TEXT EXTRACT:
============

The view that a national market for labor eventually emerged in the United States as the knitting together of geographically distinct labor markets is one that is embraced by many economic historians (see, e.g., Rosenbloom 2002). Later in the chapter, I argue that this view has merit, but it must be supplemented by the consideration of the gradual extension of the frontier – in other words, labor markets expanded outward as the country was settled from east to west.

As noted above, the analogy between goods and labor markets is highly useful but presumes that each unit of labor services is a perfect substitute to one another. A more sophisticated approach to labor market equilibrium invokes the notion of hedonic prices (Rosen 1974). In this model, individuals arrive at the labor market with a set of characteristics which are valued by employers – for example, education or skill – and each employer also comes with a distinct set of characteristics. In this setting, there is not a single equilibrium wage but rather an equilibrium wage function that is comprised of a set of equilibrium prices for worker and employer characteristics. This model is highly useful, for example, in describing how wages vary with education or skill or employer characteristics such as plant safety or the likelihood of job termination or layoff.

Labor markets do not exist in a theoretical vacuum but rather in a specific historical and institutional context. Generally, modern economists have in mind a so-called “free” labor market in which individuals are presumed to have the right to sell their labor services to the highest bidder.Footnote 5 However, the model per se does not rest upon a particular set of property rights invested in individuals – the right to trade labor services could be allocated to a third party. Such was the case with indentured servitude and slavery.

In the case of indentured servitude, former individuals were willing to give up their freedom for a period of time in exchange for transit across the Atlantic. Indentured servitude made economic sense because transportation costs from Europe to the New World were very large relative to the productivity (in Europe) of potential servants, and there was no means by which servants could finance the journey themselves. Ship captains were middlemen in this market, arranging for transportation in Europe and then selling servant contracts in the New World. The length of indenture varied with the expected productivity of the servant – shorter, if productivity was higher, longer otherwise – and also with location characteristics. Servants who went to the Caribbean had shorter periods of indenture arguably because health conditions were very poor (Galenson 1984; Grubb 1985).

============

RECORD EXTRACTS:
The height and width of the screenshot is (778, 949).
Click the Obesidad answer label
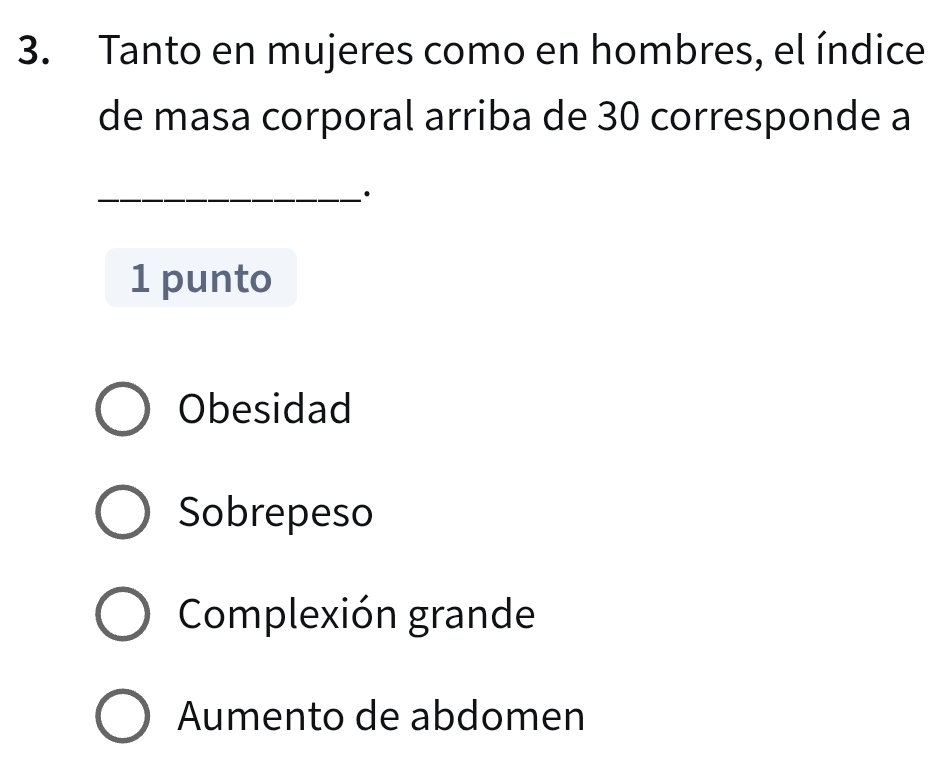click(264, 409)
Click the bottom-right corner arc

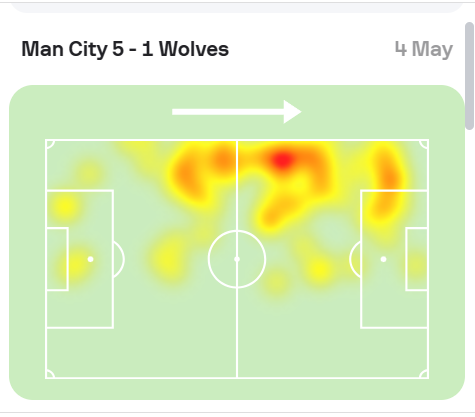424,374
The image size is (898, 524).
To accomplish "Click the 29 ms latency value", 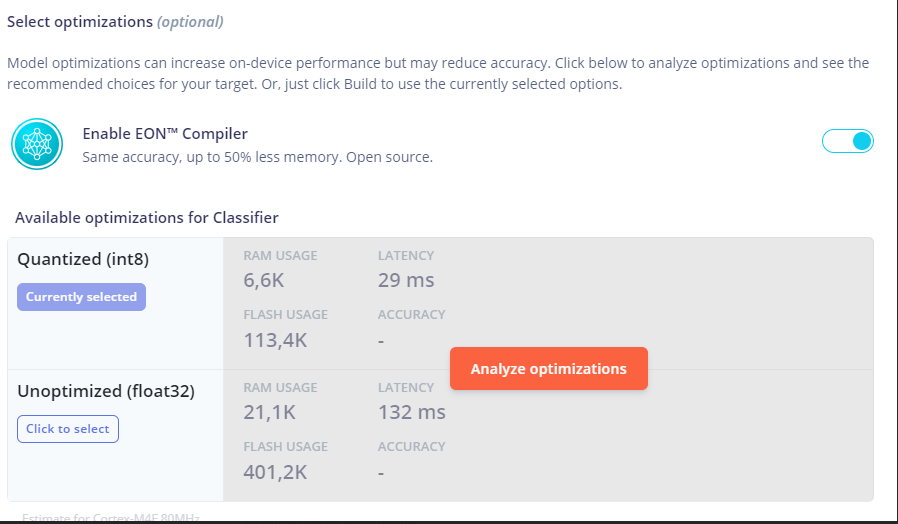I will [406, 280].
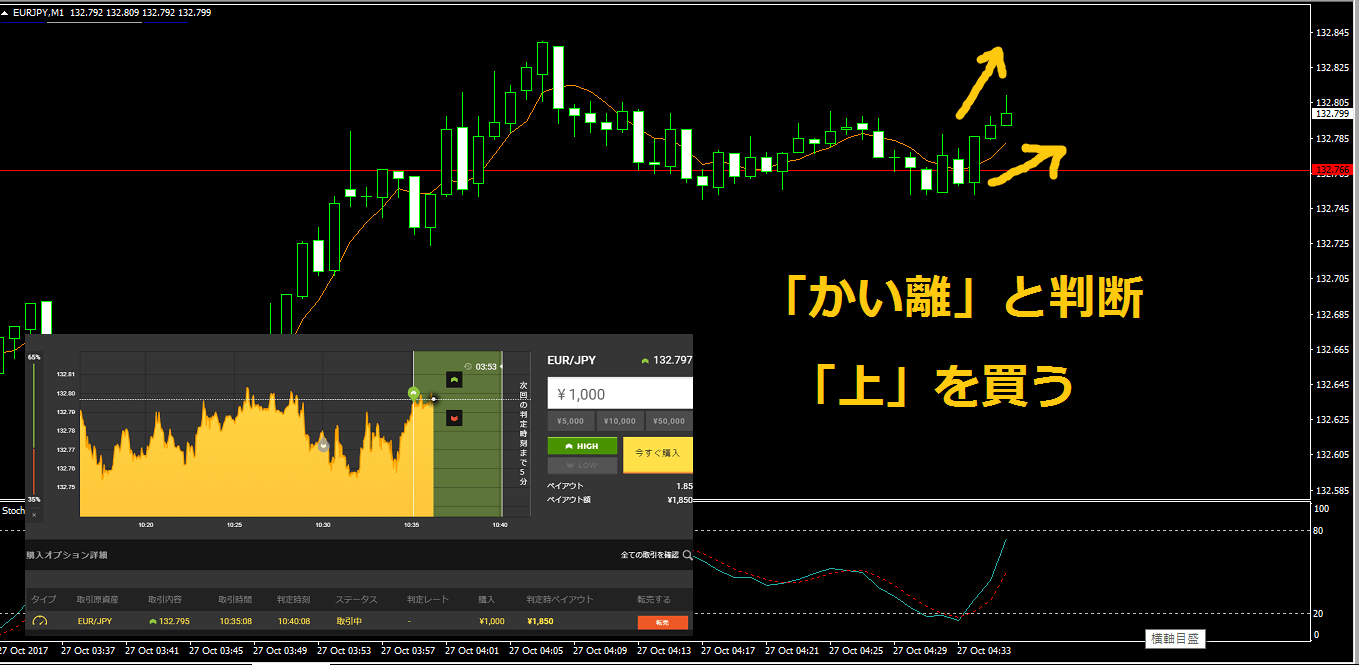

============

TO-DO LIST:
a) According to the passage on American labor markets, why did indentured servitude make economic sense? Answer in one to three sentences.
b) Copy the passage on American labor markets word for word, starting at "As noted above, the" and ending at "termination or layoff.".
c) Carry on the passage on American labor markets from the point where it stops.
The listing isn't needed here.

RESULTS BY TASK:
a) Transportation costs from Europe to the New World were very large compared with what potential servants could produce in Europe. Servants also had no means of paying for the journey themselves.

b)
As noted above, the analogy between goods and labor markets is highly useful but presumes that each unit of labor services is a perfect substitute to one another. A more sophisticated approach to labor market equilibrium invokes the notion of hedonic prices (Rosen 1974). In this model, individuals arrive at the labor market with a set of characteristics which are valued by employers – for example, education or skill – and each employer also comes with a distinct set of characteristics. In this setting, there is not a single equilibrium wage but rather an equilibrium wage function that is comprised of a set of equilibrium prices for worker and employer characteristics. This model is highly useful, for example, in describing how wages vary with education or skill or employer characteristics such as plant safety or the likelihood of job termination or layoff.

c)
Chattel slavery, such as was practiced in the United States before the Civil War among other New World economies (e.g., Brazil), was very different from indentured servitude. Slaves did not willingly enter into a contract – they were forcibly abducted or were spoils of war and sold on an international market. The New World, including the United States, was an eager recipient of slave labor from Africa. In the case of the United States, the international slave trade was vigorously active until banned by the act of Congress in 1808. Within the United States, however, slaves were traded more or less freely, until the peculiar institution ended with the defeat of the Confederacy in the American Civil War. These were rental and asset markets – that is, markets in which individuals could transact for the use of slave labor for a specified period of time (rental) or for trading slaves as capital goods (asset). Because of this, there is substantial historical information on both asset and rental prices of slaves, which enables historians to quantitatively assess various key features of the workings of the slave economy (Fogel and Engerman 1974; Fogel 1989).Footnote 6

Documenting the American Labor Force

The historical documentation of the American labor force rests fundamentally on the federal census of population. A census of population was mandated by the United States constitution to be taken every 10 years for the purpose of determining representation in Congress, with the first such census occurring in 1790.

The censuses taken during the first half of the nineteenth century contain relatively limited economic information (the 1840 census is an exception), but there are sufficient data such that, with judicious assumptions, reasonable accurate estimates of the labor force can be made. Starting in 1850, additional information was collected, most importantly on occupation. As the economy shifted out of agriculture and experienced occasional bouts of distress – “panics” in nineteenth-century parlance or business cycles today – “unemployed” workers made their appearance, and it became evident that this, too, became an economic outcome worth documenting, beginning with the 1880 census. States also got into the act of collecting information on the labor force. Starting with Massachusetts, state governments created divisions which monitored and, eventually, regulated various features of labor markets, such as maximum hours that children were permitted to work, or plant safety. Established in the late nineteenth century, the US Bureau of Labor Statistics (BLS) also monitored and surveyed the labor market, often at the request of Congress. Many of the documents prepared by the US BLS and its state counterparts in the late nineteenth and early twentieth centuries contain vast quantities of information on individual workers or establishment-level data. The technology to process the data did not exist much less the economic theory to interpret any findings, but the agencies still published the information anyway – perhaps with the belief that, in the not-too-distant future, both the theory and technology (i.e., computers) would be available.

Although the collection of economic data on labor increased steadily after 1900, it became obvious in the early years of the Great Depression that the information was neither comprehensive nor especially timely enough to be of use to policymakers. From the labor statistics point of view, the 1940 census marks a watershed moment – the census was the first to collect comprehensive national data on wages, week works, and educational attainment, all mainstays of modern labor market analysis. But this information was still taken too infrequently to be of use for short- or even medium-term policy.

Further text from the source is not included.